What the task asks
Repeat exactly, and only, the lines from the one containing "Where should I click to: Expand" through the last line of the data below.

[[ Supplied material, beginning ]]

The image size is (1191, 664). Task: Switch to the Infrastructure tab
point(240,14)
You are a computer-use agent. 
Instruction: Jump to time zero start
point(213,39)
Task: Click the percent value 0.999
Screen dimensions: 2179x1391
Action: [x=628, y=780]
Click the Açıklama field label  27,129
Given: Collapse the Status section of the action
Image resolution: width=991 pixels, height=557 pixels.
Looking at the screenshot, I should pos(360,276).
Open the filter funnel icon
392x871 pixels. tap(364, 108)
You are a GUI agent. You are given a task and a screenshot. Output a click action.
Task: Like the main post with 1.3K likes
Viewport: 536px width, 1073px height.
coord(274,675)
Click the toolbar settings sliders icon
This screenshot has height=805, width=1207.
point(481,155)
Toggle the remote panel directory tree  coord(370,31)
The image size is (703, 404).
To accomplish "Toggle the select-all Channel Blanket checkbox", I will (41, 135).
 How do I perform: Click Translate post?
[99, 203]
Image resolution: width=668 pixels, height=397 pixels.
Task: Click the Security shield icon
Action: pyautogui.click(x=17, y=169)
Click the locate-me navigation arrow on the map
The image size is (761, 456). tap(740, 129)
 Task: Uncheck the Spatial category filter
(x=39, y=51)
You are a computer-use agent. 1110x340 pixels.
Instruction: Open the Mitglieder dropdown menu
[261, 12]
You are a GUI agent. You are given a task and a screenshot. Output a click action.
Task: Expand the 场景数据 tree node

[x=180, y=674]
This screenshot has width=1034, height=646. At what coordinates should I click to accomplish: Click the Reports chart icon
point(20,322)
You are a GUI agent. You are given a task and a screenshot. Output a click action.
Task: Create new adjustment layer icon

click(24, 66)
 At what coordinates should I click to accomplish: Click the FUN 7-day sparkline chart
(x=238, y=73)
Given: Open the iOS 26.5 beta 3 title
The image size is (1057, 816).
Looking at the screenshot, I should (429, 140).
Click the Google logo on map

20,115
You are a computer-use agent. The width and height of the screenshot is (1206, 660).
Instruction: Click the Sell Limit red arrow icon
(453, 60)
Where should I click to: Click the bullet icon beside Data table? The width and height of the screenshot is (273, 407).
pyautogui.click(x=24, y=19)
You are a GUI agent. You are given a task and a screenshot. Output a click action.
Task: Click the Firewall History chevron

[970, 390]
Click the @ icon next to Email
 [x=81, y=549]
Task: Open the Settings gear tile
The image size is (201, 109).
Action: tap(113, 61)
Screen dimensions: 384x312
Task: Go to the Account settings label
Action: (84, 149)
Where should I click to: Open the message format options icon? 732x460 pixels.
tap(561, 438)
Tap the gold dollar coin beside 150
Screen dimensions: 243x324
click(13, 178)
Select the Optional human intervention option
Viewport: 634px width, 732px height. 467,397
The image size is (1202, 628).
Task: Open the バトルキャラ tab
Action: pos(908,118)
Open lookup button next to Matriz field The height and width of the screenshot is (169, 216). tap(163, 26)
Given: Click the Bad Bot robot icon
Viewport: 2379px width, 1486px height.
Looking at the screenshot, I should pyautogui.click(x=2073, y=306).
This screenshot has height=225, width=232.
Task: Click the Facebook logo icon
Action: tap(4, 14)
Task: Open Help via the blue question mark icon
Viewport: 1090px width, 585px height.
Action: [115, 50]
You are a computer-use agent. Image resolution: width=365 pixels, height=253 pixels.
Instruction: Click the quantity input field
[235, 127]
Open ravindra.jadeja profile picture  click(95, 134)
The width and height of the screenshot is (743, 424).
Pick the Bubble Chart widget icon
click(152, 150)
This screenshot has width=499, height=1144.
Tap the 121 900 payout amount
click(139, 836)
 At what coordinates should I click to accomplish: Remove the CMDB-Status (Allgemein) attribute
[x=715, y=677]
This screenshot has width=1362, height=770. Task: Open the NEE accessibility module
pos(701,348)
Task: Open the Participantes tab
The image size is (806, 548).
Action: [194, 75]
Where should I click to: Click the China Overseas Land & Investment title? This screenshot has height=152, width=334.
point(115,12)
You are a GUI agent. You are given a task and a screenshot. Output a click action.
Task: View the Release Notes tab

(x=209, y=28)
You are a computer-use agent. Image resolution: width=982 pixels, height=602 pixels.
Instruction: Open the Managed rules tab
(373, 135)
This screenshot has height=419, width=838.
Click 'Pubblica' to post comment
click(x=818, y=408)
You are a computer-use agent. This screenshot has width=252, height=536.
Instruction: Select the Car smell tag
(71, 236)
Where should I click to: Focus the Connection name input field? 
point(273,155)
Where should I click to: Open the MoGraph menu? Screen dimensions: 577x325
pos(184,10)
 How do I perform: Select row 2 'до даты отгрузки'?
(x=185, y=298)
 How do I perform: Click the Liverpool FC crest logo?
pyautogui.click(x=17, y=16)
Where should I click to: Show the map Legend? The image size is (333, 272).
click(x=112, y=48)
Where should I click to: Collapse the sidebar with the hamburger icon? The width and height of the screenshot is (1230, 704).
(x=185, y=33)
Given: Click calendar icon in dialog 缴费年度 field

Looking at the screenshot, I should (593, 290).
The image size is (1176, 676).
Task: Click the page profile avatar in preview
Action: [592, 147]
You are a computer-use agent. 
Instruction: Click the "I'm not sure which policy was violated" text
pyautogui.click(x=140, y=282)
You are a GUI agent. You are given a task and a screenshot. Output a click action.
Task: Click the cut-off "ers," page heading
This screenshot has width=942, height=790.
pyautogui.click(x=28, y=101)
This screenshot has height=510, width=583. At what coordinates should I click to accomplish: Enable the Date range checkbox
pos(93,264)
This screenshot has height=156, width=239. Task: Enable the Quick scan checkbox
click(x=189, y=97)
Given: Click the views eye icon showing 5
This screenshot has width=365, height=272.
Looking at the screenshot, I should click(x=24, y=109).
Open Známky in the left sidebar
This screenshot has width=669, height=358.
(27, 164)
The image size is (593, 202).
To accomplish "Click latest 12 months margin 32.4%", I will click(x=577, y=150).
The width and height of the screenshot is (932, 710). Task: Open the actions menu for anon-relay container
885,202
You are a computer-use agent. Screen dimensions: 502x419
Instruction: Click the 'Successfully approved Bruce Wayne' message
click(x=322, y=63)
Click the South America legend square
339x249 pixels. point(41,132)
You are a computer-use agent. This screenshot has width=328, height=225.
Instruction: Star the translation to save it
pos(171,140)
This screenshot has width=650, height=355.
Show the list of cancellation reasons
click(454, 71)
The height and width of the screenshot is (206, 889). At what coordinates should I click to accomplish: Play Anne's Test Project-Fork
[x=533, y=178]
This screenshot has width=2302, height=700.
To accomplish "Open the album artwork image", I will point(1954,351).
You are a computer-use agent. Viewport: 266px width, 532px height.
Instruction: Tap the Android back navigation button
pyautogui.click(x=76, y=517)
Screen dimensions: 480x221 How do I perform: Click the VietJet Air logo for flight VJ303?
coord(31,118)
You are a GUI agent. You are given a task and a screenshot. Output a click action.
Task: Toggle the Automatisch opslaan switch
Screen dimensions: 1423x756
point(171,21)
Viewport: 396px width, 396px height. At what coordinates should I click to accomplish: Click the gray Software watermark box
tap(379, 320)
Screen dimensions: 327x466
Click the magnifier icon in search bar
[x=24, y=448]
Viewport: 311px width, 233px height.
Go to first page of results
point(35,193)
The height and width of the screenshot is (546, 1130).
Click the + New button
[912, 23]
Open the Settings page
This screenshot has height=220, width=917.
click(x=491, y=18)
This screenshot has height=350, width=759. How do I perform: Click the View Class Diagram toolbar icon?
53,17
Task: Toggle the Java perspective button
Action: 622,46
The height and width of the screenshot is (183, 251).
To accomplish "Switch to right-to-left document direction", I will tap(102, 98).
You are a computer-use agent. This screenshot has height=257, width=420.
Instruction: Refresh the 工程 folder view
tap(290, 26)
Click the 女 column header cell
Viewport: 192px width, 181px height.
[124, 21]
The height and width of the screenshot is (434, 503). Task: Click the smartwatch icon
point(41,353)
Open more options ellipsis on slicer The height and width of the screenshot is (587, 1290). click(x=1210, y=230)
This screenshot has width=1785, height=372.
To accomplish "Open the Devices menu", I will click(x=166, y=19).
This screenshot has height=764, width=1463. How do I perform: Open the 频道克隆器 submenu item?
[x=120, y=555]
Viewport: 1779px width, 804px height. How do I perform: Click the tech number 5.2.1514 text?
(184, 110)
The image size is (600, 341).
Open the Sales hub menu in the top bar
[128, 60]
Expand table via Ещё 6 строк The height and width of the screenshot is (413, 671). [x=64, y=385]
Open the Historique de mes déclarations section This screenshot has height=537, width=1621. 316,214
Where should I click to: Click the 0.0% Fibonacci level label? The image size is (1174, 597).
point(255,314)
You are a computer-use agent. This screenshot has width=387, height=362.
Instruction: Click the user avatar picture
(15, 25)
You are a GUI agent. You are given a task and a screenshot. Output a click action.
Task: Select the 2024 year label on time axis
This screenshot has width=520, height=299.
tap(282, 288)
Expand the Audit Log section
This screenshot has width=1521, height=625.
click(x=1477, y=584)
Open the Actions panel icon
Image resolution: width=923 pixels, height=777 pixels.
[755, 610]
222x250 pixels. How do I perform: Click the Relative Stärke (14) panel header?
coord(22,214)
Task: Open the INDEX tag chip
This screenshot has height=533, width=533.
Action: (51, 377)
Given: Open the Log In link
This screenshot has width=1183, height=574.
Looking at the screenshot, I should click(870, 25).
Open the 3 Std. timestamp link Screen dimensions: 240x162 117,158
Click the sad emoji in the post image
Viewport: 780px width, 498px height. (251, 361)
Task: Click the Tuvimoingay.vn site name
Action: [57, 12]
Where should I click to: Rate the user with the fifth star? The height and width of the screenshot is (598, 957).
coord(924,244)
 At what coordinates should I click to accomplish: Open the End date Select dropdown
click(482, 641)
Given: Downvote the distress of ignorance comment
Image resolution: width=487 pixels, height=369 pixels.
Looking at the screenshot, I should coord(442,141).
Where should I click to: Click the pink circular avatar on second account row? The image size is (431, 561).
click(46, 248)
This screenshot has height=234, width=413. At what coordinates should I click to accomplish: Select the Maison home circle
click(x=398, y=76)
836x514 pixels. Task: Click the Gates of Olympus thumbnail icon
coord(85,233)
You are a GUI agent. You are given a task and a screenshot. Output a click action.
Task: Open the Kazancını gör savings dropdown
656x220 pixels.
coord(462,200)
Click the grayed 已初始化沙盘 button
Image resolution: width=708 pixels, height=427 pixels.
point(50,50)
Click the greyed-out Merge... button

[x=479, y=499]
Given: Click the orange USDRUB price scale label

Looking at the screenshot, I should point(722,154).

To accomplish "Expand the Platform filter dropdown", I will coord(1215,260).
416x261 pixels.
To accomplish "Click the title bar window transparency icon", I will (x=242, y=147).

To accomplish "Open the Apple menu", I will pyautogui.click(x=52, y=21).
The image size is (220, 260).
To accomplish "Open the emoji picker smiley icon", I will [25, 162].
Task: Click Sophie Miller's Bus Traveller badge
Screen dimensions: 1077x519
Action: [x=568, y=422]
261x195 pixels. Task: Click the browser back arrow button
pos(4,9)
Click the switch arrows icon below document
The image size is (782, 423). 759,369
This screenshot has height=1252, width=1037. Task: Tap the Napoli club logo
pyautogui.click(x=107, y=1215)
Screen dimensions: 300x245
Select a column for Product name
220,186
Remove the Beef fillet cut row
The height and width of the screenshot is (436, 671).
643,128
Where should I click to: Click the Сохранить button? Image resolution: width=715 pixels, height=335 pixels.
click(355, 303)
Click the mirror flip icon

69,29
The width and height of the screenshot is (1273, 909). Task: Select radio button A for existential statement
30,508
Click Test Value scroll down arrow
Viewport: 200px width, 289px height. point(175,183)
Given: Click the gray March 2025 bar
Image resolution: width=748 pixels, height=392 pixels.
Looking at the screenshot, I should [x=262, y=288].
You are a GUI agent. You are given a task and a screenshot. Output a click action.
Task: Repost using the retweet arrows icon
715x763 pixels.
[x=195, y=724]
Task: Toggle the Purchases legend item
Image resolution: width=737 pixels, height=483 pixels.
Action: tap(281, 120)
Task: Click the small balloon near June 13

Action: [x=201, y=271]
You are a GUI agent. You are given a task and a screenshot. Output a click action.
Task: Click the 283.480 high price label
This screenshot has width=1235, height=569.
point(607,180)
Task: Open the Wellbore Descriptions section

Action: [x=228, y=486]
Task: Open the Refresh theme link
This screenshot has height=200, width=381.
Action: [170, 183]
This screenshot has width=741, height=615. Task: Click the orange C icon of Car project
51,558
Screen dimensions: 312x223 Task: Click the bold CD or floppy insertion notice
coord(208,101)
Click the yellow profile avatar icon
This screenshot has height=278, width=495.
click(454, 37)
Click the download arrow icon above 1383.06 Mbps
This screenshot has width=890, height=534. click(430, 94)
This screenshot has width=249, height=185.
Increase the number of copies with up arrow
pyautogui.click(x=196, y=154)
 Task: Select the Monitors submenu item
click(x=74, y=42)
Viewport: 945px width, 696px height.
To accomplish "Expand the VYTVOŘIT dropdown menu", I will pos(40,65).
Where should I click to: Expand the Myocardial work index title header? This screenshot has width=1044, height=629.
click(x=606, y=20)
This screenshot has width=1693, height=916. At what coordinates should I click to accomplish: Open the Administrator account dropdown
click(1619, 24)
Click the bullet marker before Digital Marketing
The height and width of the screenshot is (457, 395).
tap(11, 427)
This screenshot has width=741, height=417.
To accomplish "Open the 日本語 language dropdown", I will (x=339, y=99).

[[ Supplied material, end ]]

Exercise solution
Where should I click to: Expand the Myocardial work index title header? This screenshot has width=1044, height=629.
click(x=606, y=20)
This screenshot has width=1693, height=916. At what coordinates should I click to accomplish: Open the Administrator account dropdown
click(1619, 24)
Click the bullet marker before Digital Marketing
The height and width of the screenshot is (457, 395).
tap(11, 427)
This screenshot has width=741, height=417.
To accomplish "Open the 日本語 language dropdown", I will (x=339, y=99).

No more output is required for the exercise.